魔王と王女の物語②-Chain of destiny-【完】
その後ラスの産後の経過は順調で、産後鬱になることもなく、まだ首の座っていないベビーを大切に抱っこして、バルコニーに出て日向ぼっこをしていた。

ベビーは夜泣きするでもなくラスたちの手をほとんど煩わせなかったが、ベビーベッドに寝かせると少しぐずり、一緒にベッドに寝ると、機嫌よく爆睡。

コハクの最大のライバルになってしまったベビーはいつもラスにべったりで、ラス命の色ぼけ魔王はうりふたつのベビーの頬を指で突きまくった。


「おいこら、チビを独り占めすんのは反対だぞ。お前なあ、俺が今までどんだけ苦労して耐えてきたか…」


「ねえコー、ベビーの名前は考えたの?男の子なんだから、“ベビー”って呼ばれるのはいやなんじゃないかな」


「そっかあ?いやまあ考えてたけど、チビが気に入るかどうかわかんなかったし」


椅子を引き寄せてラスの隣に座ると、ベビーが手を伸ばしてきたので抱っこしてやりながら小さな命を見下ろす。

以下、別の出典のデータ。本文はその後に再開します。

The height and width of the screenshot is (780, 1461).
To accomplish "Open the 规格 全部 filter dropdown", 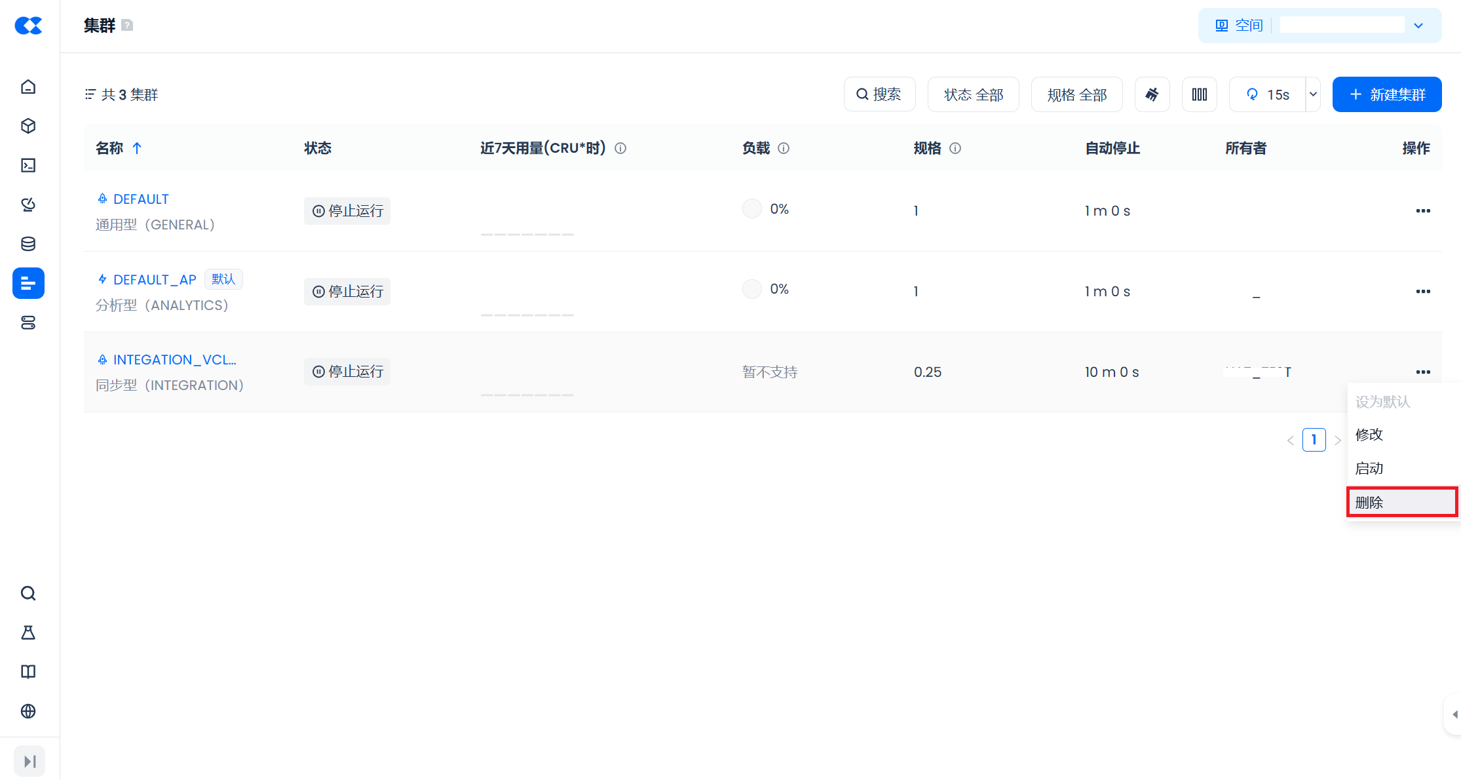I will (x=1076, y=94).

すこぶるお利口さんなベビーは、名前を考えたというコハクの顔をじっと見つめてへにゃっと笑った。


「あのな…………ってのはどうだ」


「わあ、可愛い名前。私は賛成だよ。意味があるの?教えて教えて」


コハクがラスの耳元でこそこそ小声で話をしている姿をまたじっと見つめたベビーが抗議の声を上げる。


「あきゃあ」


「たまには俺がチビを独占したっていいだろ。チビ、そろそろウェディングドレスの制作に取り掛かろうぜ。どんなデザインのやつなんだ?」


「あのね、2年前にコーが言ってたでしょ、“胸のとこががばって開いたやつ”って。だからそういうデザインにしてみたよ」


一瞬記憶を手繰り寄せるように腕を組んで空を見上げたコハクの表情に、みるみるだらしない笑みが浮かぶ。

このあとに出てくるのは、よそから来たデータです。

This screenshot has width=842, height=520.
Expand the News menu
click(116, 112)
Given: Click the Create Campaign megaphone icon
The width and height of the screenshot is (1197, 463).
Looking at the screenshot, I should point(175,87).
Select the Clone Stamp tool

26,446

あの頃はラスの胸もまだ成長過程でその案は拒絶されたが…今だったら、最高のものが拝めるはずで、くつくつ笑ったコハクの頬をつねったラスは、ベビーを奪ってコハクから離れた。


「パパが気持ち悪い顔してるから離れようね。ねえコー、私の体型、前みたいに戻ったと思う?ドレスが窮屈だったらショックかも」


「わかった、今日じっくり見てやるよ。……意味…わかるか?」


「え…?…う、うん…いいよ…」


恥らって俯いたラスに散々萌えさせられた魔王は、内心有頂天になりながら平静を装って部屋の中へ引き返した。